Flat Twist Your Hair for a Gorgeous Look Using These Simple Steps

Neat, side flat twists

@kemilewis/ Instagram

A quick scroll through #flattwists on Instagram will land you thousands of gorgeous variations of flat twists, all styled in different ways. Regular two-strand twists, which can hang loosely, are usually best for natural hair, but flat twist hairstyles can work well on both natural and relaxed textures. And while they are touted for being a versatile hairstyle, they can lead to healthier hair, too.

Light-skinned black woman with large flat twists

@bushbaby.amy / Instagram

What Are Flat Twists?

According to Michelle O’Connor, a professional hairstylist and the artistic director at Matrix, "flat twisting is a protective style that minimizes manipulation of hair on a daily basis. It’s, therefore, a path to healthier hair." Whether they're the first step to achieving bouncy curls overnight (called a twist-out) or they're the base of a flattering updo, this is an easy, customizable style that anyone can achieve.

"Flat twists are comprised of two twists that are done on the scalp," says O'Connor. "The sectioning is determined by preference and how you may want to position your hair once the twists are pulled out." Generally, flat twists are worn for a few days and then transition into an unraveled style that carries the impression of the twists. Keep in mind: The larger the section you twist, the less definition there will be.

Keep reading for a step-by-step guide on how to flat twist natural hair.

01 of 08

Wash and Condition Your Hair

It's best to flat twist on clean hair, so before twisting, wash and condition your hair, making sure to properly cleanse the scalp. If your hair is straight, twist it while it's dry. Otherwise, curly hair should be twisted while it's damp. We love the Pattern Hydration Shampoo ($20)—it leaves your scalp feeling clean without your hair feeling dry.

02 of 08

Part the Hairline

To begin, use a rat tail comb like the Evolve Rat Tail Comb ($7) to part the hairline, leading back to the nape of the neck.

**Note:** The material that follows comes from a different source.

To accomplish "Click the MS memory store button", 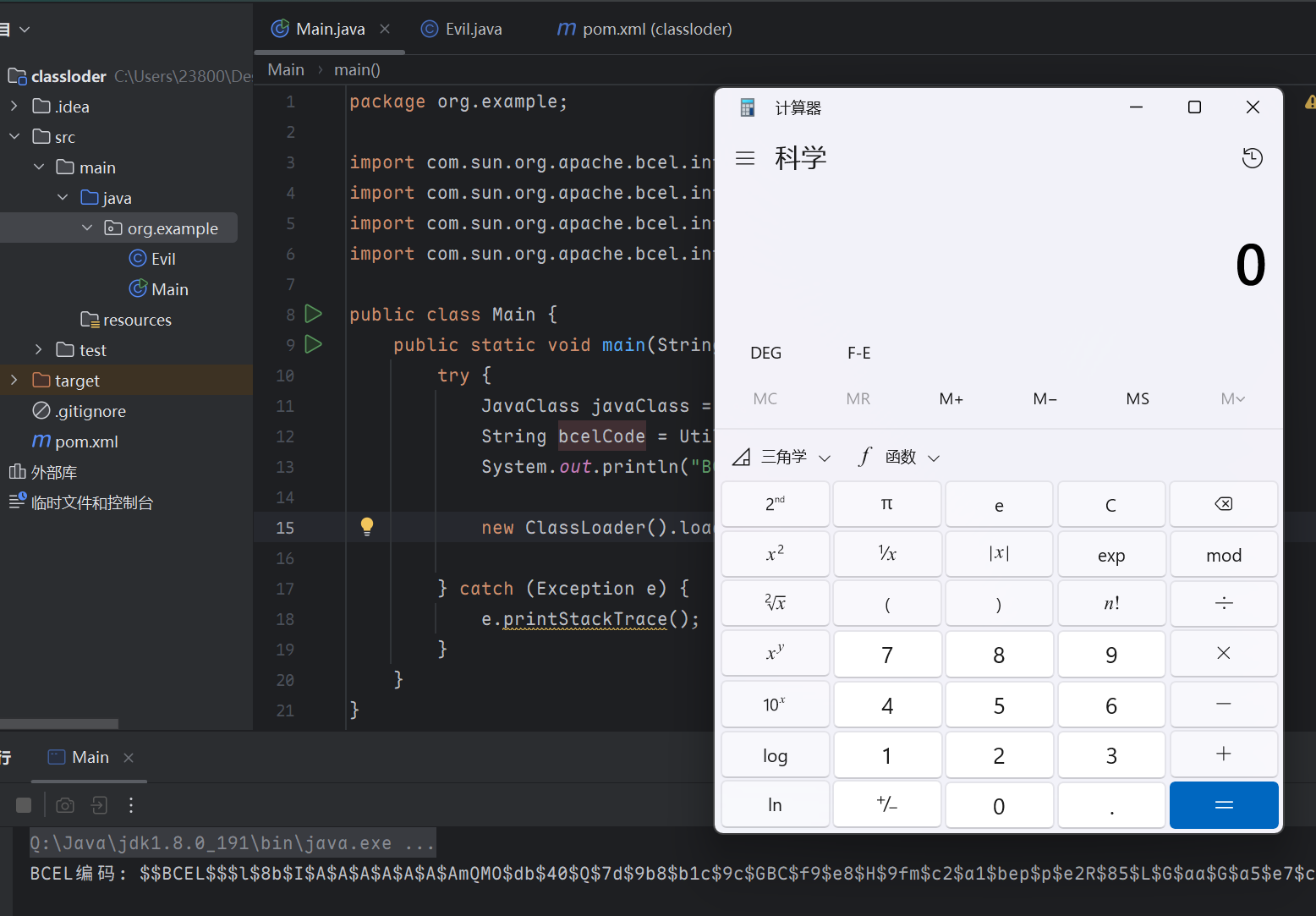I will coord(1138,398).
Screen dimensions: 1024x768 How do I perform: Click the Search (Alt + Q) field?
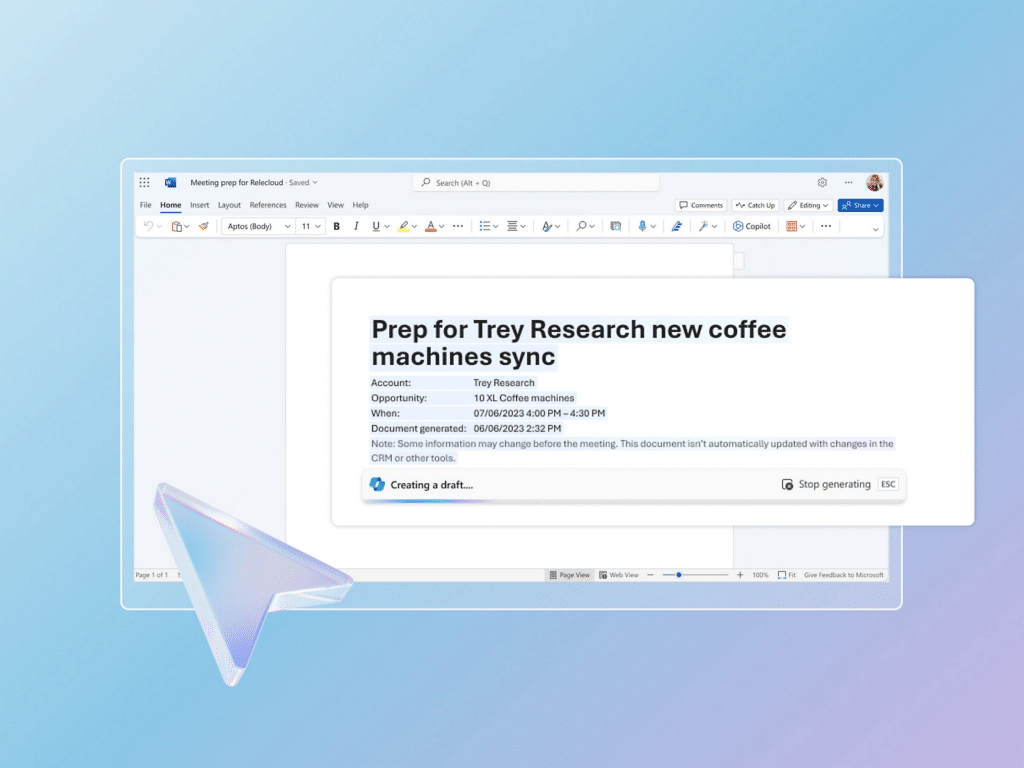(535, 182)
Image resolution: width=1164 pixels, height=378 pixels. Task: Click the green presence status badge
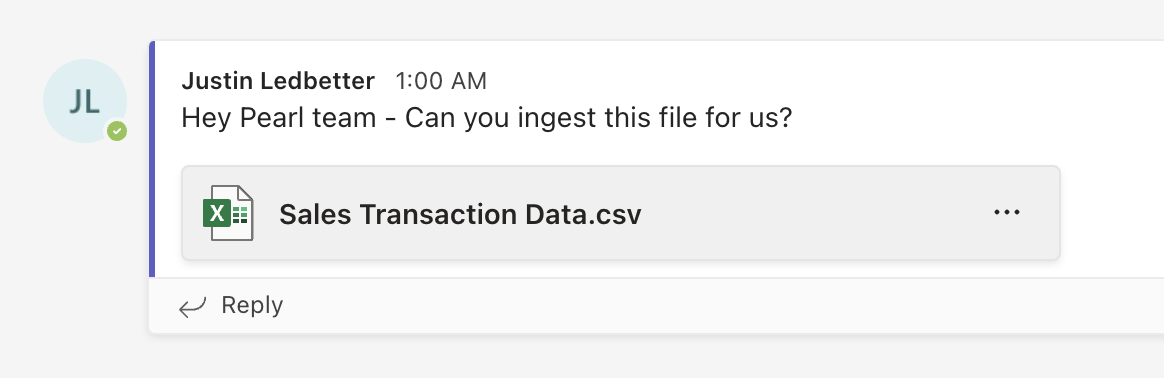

O'Connor recommends determining what you’d like the finished result to look like and working backward from there. "Figure out where you want your part line, how long you want to wear the style, if it's being worn as a protective style, or if it'll be a set to be pulled out solely for the purpose of creating definition," she says.

03 of 08

Start Working a Small Section

Starting from the inner edges of the part, begin working with a small section at the hairline. Divide this section of hair into two equal parts.

04 of 08

Begin Twisting

Twist the two sections of hair around each other, moving back along this parted section.

05 of 08

Add Hair from the Part

As you twist the hair, gently incorporate hair from along the part into the twist as you work backward. It's important to use gentle tension to avoid causing pain or damage to the hair follicles.

06 of 08

Secure Your Twists

If the hair you're twisting is long enough, you'll reach a point where the twist is no longer attached to the scalp. You can either secure the twist here or experiment with using a small butterfly clip (These Urban Renewal butterfly clips, $10, fit the bill) to keep the twist from unraveling. The thicker and curlier the hair, the better it'll be at holding itself together without coming untwisted.

07 of 08

Repeat for the Rest of Your Head

Repeat the flat twists over the entire head, moving outwards along the hairline. As you become more comfortable with your technique, you may find yourself wanting to create parts that direct to one side instead of straight back for more variety.

08 of 08

How to Style

Flat Twists into a Top Bun

katahlia.blue on Instagram

  • Ponytail: If you don't want to let your twists hang loose, try pulling them back into a ponytail. This is a good option for those who want a protective style without many accessories, as the ends don't need to be secured.
  • Side part or middle part: Play around with parting to see what style suits you the most. Flat twists can be worn in a deep side part, middle part, or traditional side part.
  • Updo: Flat twists can be worn in an updo with a side part or middle part added.
  • Pigtails: If you have very thick hair, this style might be better than traditional ponytails, as it may relieve some of the bulk, allowing you to create various styles without combing through larger chunks of hair every day.